On August 29, 1906, George E. Cox brought this action to enjoin John Sheen from trespassing upon a certain *473described tract of farm land in Hall county. Upon the trial the defendant had judgment, and plaintiff has appealed.

The record discloses that the plaintiff was in possession of the land as tenant under a lease from year to year, and that his tenancy did not expire until March 1, 1907. The defendant purchased the land from plaintiff’s landlord, subject to “the rights of the tenant under his lease for the year 1906.” Early in the spring of 1906 the defendant made an unsuccessful attempt to arrange with the plaintiff for the immediate possession of the land. By agreement he was permitted to have the use of three acres on which to erect buildings, and plaintiff raised a crop of wheat and oats on the remainder of the land. The defendant claims that, when he was awarded the use of the three acres, it was further agreed that he should be permitted to enter and plow the remainder of the land after the crops were harvested. This is denied by the plaintiff. Whether such an agreement was made is immaterial. No consideration existed therefor, if it was made, and it amounted to nothing more than a license, which the plaintiff had the right to revoke at any time. It appears thal in the summer of 1906 there were further negotiations between the parties looking to defendant acquiring a right to enter and plow the land after the harvest. But no agreement was perfected. We think this clearly discloses that, if any agreement was made in the spring, it must have been revoked later, for the defendant would have scarcely been negotiating to purchase the right to enter upon the land if it had already been given him. On the 26th of August, 1906, the defendant, without right, entered upon and began plowing up the stubble. Thereupon a controversy arose between the son of the plaintiff and the defendant regarding the latter’s right to plow the land. After some wrangling, the defendant left the land and never reentered. Three days later this action was brought.

It appears that a volunteer crop of wheat and oats grew *474up in the stubble, which had some value for pasturage purposes and of which the plaintiff would be deprived if defendant were permitted to plow up the land. Sufficient was alleged in the petition to entitle the plaintiff to an injunction, provided the allegations thereof had been sustained by the evidence. The record, however, discloses but a single trespass, nor does it show that there were any attempts or threats to repeat the trespass. This court has held that “an injunction will be granted to restrain a threatened trespass upon real estate, where such act would result in the destruction of the premises, in the character of their use and enjoyment, or a deprivation thereof.” Peterson v. Hopewell, 55 Neb. 670. It has also held that simple acts of trespass are in most cases insufficient to warrant the issuance of an injunction; but, if the nature and frequency of the trespasses are such as to prevent or threaten the substantial enjoyment of the right to the possession of the property, then an injunction will be granted, Sillasen v. Winterer, 76 Neb. 52. It was also held in Hackney v. McIninch, 79 Neb. 128, that “equity will afford relief by the process of injunction against repeated acts of trespass, especially where committed under a claim of right which indicates a continuous and constant repetition of it.” We think that, in order to entitle one to an injunction to prevent trespass upon real estate, it must appear that the acts of trespass will be repeated, and that they would result in'irreparable injury to the plaintiff. In this case the evidence goes no further than to show a single act of trespass. The evidence disclosed that the defendant was solvent, and that ample means of redress by an action at law was open to the plaintiff.

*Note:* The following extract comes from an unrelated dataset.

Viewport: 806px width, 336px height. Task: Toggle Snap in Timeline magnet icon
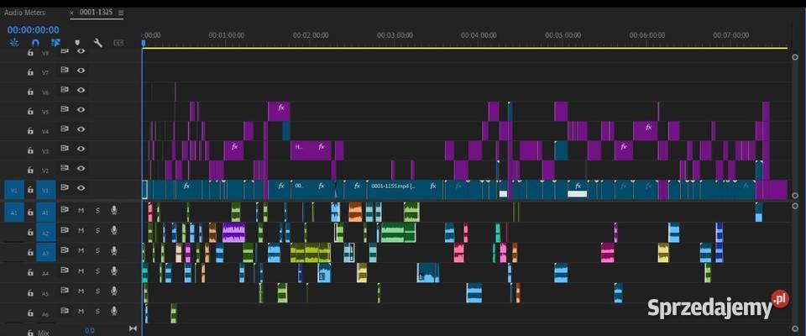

There is another phase of the case, however, that merits attention. The defendant pleaded in his answer that he was in possession of the land in controversy and that plaintiff’s lease had expired. He admitted the plowing of the land, and apparently sought to justify his act upon the theory that he was the owner and entitled to the pos*475session of the land, bnt nowhere in his answer does he plead any intention or purpose to renew the trespass or to attempt to further plow the land. We think the allegations of the answer go no further than an attempt to justify the first and only trespass. It does not show any intent or purpose upon the part of the defendant to.renew the controversy or to attempt to further molest the plaintiff in the occupancy of the premises. The allegations of the answer are, in our opinion, insufficient to supply the want of proof of an intent or purpose upon the part of the plaintiff to further trespass upon the real estate or interfere with his enjoyment of the premises.

It appears to us that the judgment of the district court is right, and we recommend that it be affirmed.

■ Duffie and Epperson, CC., concur.

By the Court: For the reasons given in the foregoing opinion, we recommend that the judgment of the district court be

Affirmed.

Case Details

Case Name: Cox v. Sheen
Court Name: Nebraska Supreme Court
Date Published: Oct 22, 1908
Citation: 118 N.W. 125
Docket Number: No. 15,328
Court Abbreviation: Neb.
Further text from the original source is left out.